* **PROVIDED MATERIAL**:
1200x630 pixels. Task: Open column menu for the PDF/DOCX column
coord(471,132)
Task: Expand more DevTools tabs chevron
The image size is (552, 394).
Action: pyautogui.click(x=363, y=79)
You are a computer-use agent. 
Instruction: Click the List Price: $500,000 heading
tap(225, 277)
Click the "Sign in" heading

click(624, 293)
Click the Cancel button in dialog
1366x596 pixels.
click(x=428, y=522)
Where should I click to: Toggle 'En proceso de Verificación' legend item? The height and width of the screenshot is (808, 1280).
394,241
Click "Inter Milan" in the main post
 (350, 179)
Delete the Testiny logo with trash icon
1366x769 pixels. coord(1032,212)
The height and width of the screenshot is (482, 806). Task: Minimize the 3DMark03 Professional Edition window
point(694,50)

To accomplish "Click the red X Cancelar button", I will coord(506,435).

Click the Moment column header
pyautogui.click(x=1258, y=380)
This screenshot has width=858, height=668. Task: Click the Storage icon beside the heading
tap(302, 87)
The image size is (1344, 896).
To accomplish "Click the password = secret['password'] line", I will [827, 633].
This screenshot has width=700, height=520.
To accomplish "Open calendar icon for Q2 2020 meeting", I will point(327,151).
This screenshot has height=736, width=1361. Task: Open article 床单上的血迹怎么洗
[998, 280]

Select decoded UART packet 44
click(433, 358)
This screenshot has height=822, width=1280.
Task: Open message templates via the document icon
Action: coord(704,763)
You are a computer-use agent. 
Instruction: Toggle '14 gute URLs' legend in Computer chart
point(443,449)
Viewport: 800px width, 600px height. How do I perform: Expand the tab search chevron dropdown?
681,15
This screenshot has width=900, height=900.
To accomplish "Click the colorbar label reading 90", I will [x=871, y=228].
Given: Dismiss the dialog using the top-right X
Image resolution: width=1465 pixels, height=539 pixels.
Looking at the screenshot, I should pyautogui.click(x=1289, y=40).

* **WORK REQUIRED**:
Using the data above, transcribe the lines that run from the line with "Instruction: Toggle '14" to the line with "Given: Dismiss the", both ends kept, and output nothing else.

* **EXPECTED ANSWER**:
Instruction: Toggle '14 gute URLs' legend in Computer chart
point(443,449)
Viewport: 800px width, 600px height. How do I perform: Expand the tab search chevron dropdown?
681,15
This screenshot has width=900, height=900.
To accomplish "Click the colorbar label reading 90", I will [x=871, y=228].
Given: Dismiss the dialog using the top-right X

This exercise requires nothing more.